Walk In The Twilight, by Vincent Van Gogh. I’ve never seen a Van Gogh original before, and I find his work compelling (I could look at Starry Night Over The Rhone all day), but I’d never seen this one before. It was one of the most interesting things I’ve seen for a long time. Van Gogh is rightly recognised as a wonderful artist, and his works sell for tens of millions for a reason. I also gazed at one of Monet’s works, Japanese Bridge And Water Lilies, for what seemed like seconds but was probably closer to five or ten minutes. But looking at other paintings in the gallery – works by renowned artists like Manet and Matisse – I found they left me slightly cold. I just couldn’t summon up much interest in portraits of the aristocracy. The detail work on Renoir’s backgrounds or clothing are fantastic, but the faces of his subjects just don’t excite me.

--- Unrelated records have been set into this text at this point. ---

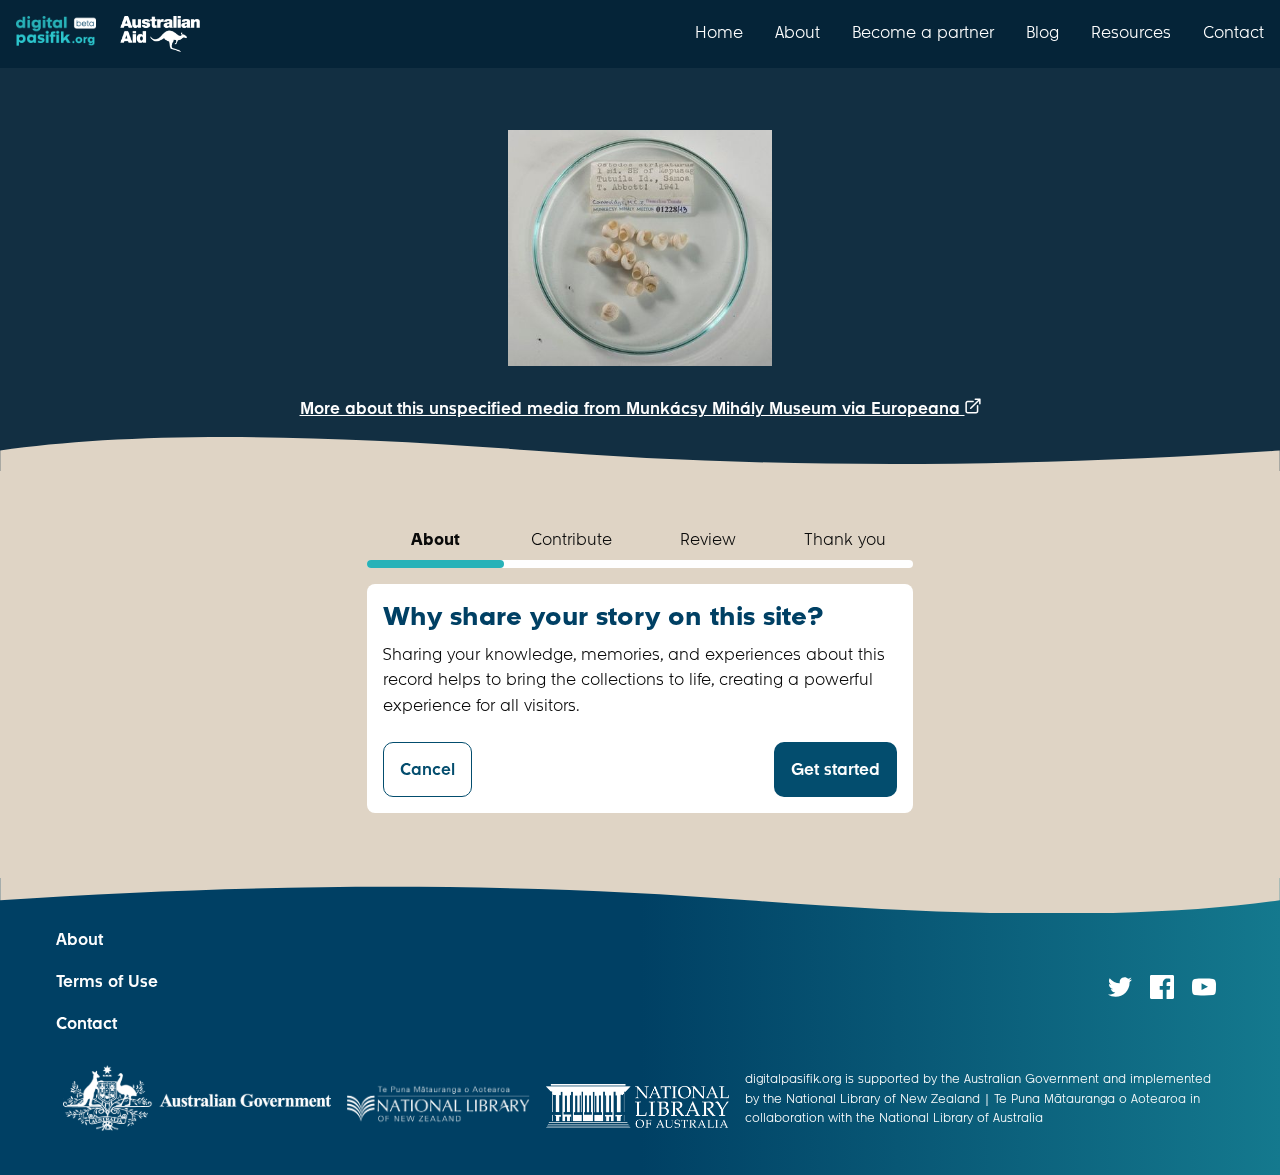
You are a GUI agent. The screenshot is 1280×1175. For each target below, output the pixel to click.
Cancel (427, 769)
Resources (1131, 32)
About (797, 32)
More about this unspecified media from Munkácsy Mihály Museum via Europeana (632, 408)
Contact (1233, 32)
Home (719, 32)
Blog (1042, 32)
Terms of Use (107, 981)
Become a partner (923, 32)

Now, there are plenty of art critics who would tell me my taste is appalling and that I am decidedly wrong in my opinion here, but that’s my point. I don’t know anything about art. I just know what I like. And whilst some of what I like is hanging in the National Gallery, or MOMA, or the Museé d’Orsay, that’s not everything I like. It turns out, I like walking around São Paulo and seeing the graffiti. I like bright colours and interesting ideas and social commentary. I like
I suppose what it really comes down to in the end is that all artists believe in their work, and if achievement was measured by passion, there’s no question that all painters, sculptors, directors, photographers and even writers who have tried to make their work public would be hailed as part of a cadre of geniuses. The only question is if you have the talent to back it up. Is your work ever going to mean anything to anyone? I hope mine does one day.
There’s a great Banksy mural, depicting a street cleaner washing graffiti off a wall. The graffiti in question? The Lascaux cave paintings.